Changing this to only modify the text when there's only one : is fairly straight forward. As others have suggested, using some of the zero-width assertions will be useful.
:%s/:\#!<:[^:[:space:]]\#=/: /g
:\#!< matches any non-:, including the start of the line. This is an important characteristic of the negative lookahead/lookbehind assertions. It's not requiring that there actually be a character, just that there isn't a :.
: matches the required colon.
[^:[:space:]] introduces a couple more regex concepts.
The outer [] is a collection. A collection is used to match any of the characters listed inside. However, a leading ^ negates that match. So, [abc123] will match a, b, c, 1, 2, or 3, but [^abc123] matches anything but those characters.
[:space:] is a character class. Character classes can only be used inside a collection. [:space:] means, unsurprisingly, any whitespace. In most implementations, it relates directly to the result of the C library's isspace function.
Tying that all together, the collection means "match any character that is not a : or whitespace".
\#= is the positive lookahead assertion. It applies to the previous atom (in this case the collection) and means that the collection is required for the pattern to be a successful match, but will not be part of the text that is replaced.
So, whenever the pattern matches, we just replace the : with itself and a space.
You want to use a zero-width negative lookahead assertion, which is a fancy way of saying look for a character that's not a space, but don't include it in the match:
:%s/: \#!/: /g
The \#! is the negative lookahead.
An interesting feature of Vim regex is the presence of \zs and \ze. Other engines might have them too, but they're not very common.
The purpose of \zs is to mark the start of the match, and \ze the end of it. For example:
ab\zsc
matches c, only if before you have ab. Similarly:
a\zebc
matches a only if you have bc after it. You can mix both:
a\zsb\zec
matches b only if in between a and c. You can also create zero-width matches, which are ideal for what you're trying to do:
:%s/:\zs\ze\S/ /
Your search has no size, only a position. And them you substitute that position by " ". By the way, \S means any character but white space ones.
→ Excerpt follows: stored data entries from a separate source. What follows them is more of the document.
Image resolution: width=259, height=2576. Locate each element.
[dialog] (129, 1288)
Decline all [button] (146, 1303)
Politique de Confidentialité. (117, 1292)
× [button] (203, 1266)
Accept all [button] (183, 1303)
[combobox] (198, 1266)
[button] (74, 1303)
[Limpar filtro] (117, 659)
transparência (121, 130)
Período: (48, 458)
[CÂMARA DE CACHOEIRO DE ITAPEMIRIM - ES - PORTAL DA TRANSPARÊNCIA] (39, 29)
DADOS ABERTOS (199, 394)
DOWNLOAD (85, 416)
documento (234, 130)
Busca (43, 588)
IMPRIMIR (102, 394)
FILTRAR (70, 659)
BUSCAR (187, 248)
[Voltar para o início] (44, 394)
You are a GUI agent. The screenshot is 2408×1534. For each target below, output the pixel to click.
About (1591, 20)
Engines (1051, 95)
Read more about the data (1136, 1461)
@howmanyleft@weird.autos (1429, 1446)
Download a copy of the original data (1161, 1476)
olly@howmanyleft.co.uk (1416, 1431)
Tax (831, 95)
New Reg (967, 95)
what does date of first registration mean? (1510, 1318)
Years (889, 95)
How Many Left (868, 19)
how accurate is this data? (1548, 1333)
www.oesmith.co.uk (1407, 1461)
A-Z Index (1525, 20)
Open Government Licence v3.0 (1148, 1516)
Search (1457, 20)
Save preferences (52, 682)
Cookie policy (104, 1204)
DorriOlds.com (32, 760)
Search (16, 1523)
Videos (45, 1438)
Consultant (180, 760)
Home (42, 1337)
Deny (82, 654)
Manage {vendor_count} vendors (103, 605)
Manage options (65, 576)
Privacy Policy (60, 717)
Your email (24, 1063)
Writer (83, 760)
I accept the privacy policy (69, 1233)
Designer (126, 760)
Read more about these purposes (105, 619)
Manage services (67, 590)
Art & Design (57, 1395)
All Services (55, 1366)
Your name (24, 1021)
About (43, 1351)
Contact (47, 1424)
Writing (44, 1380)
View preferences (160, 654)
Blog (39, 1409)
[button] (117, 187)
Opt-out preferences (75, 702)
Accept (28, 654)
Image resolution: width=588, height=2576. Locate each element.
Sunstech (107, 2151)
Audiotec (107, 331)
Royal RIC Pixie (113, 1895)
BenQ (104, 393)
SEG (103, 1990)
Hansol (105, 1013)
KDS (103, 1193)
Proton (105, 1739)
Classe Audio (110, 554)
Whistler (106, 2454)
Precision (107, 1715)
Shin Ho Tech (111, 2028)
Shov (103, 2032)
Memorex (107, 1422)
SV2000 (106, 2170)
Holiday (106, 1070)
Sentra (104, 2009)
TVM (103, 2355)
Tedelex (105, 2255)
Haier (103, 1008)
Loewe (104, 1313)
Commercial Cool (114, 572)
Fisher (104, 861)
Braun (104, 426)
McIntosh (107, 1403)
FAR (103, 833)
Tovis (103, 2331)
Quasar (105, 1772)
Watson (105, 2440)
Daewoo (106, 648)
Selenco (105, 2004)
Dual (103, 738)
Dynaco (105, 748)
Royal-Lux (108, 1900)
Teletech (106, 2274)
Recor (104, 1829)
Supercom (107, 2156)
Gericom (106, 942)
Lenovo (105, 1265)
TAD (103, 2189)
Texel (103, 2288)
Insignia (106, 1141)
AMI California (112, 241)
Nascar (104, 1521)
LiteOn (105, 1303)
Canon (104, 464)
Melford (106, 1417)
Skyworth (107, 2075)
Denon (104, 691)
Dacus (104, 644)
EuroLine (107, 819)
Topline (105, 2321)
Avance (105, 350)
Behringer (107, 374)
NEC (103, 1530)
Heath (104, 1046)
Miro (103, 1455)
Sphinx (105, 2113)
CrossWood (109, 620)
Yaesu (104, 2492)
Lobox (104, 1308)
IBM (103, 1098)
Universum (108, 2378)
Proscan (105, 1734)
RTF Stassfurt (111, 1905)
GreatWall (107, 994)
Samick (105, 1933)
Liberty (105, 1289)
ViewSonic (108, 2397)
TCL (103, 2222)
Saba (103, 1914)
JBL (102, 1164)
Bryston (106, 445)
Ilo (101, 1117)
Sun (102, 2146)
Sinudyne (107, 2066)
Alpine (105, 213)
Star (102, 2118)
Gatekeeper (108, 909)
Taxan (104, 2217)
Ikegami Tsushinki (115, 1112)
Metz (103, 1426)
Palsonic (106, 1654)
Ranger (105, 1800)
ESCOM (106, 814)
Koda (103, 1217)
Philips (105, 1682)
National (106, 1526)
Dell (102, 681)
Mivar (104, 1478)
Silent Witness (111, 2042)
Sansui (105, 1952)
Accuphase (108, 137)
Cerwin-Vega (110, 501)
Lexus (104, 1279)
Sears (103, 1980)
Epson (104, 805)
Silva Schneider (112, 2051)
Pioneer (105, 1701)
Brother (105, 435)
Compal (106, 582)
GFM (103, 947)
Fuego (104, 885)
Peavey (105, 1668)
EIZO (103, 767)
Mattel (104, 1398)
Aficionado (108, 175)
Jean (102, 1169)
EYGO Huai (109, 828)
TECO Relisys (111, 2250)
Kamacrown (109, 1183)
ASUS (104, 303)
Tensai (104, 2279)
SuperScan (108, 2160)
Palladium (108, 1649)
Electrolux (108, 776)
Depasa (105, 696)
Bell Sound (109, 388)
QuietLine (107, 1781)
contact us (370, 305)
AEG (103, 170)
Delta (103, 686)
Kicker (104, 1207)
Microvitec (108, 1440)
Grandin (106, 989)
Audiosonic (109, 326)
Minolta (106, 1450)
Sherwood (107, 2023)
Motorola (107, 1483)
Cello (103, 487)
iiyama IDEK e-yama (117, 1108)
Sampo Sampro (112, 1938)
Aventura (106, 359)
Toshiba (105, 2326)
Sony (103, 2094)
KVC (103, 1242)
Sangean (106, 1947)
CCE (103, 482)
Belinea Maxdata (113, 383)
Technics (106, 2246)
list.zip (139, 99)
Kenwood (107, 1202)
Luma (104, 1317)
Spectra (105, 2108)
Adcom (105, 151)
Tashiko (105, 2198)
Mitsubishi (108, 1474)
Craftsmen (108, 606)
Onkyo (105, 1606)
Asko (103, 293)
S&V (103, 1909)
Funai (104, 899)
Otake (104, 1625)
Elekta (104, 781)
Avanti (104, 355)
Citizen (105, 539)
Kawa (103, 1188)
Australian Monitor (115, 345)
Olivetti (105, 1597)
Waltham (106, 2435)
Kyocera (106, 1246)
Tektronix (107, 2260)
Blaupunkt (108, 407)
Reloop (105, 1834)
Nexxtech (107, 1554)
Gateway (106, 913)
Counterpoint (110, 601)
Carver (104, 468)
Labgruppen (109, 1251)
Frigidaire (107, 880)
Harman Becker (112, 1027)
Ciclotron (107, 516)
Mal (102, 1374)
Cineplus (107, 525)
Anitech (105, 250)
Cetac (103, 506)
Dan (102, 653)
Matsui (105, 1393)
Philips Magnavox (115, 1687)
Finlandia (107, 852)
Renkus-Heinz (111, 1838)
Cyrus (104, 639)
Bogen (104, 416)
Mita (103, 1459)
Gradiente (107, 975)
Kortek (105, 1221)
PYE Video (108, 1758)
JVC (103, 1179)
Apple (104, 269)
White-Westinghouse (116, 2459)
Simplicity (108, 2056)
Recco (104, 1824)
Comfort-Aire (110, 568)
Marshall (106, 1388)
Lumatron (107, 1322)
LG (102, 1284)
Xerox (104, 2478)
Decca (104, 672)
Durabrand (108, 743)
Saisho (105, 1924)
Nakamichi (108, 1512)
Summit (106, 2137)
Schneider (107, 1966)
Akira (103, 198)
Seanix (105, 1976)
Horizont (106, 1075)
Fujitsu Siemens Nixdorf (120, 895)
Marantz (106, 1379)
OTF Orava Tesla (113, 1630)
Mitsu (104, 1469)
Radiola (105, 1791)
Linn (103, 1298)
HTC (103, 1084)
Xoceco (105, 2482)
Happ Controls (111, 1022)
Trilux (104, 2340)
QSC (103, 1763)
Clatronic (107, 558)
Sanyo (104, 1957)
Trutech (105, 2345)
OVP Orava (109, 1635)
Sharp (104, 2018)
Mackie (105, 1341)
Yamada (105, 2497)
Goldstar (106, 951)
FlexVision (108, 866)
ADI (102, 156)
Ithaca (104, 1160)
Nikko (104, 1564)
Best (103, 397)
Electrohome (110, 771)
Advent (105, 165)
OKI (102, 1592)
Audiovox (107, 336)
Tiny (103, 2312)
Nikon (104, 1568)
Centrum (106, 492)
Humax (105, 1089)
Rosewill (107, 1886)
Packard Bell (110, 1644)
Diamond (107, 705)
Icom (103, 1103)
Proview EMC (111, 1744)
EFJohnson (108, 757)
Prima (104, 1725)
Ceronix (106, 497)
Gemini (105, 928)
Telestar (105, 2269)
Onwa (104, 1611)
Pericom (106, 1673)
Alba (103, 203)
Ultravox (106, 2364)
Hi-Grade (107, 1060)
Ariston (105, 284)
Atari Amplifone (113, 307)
:\zs\ze\S matches the position between a colon and something not a space.
you probably want to use :[^ ] to mach everything except spaces. As mentioned by Matt this will cause your replace to replace the extra character.
There are several ways to avoid this, here are 2 that I find useful.
1) Surround the last part of the search term with parenthesis \(\), this allows you to reference that part of the search in your replace term with a /1.
Your final replace string should look like this:
%s/:\([^ ]\)/: \1/g
2) end the search term early with \ze This will means that the entire search term must be met for a match, but only the part before \ze will be higlighted / or replaced
Your final replace string should look like this:
%s/:\ze[^ ]/: /g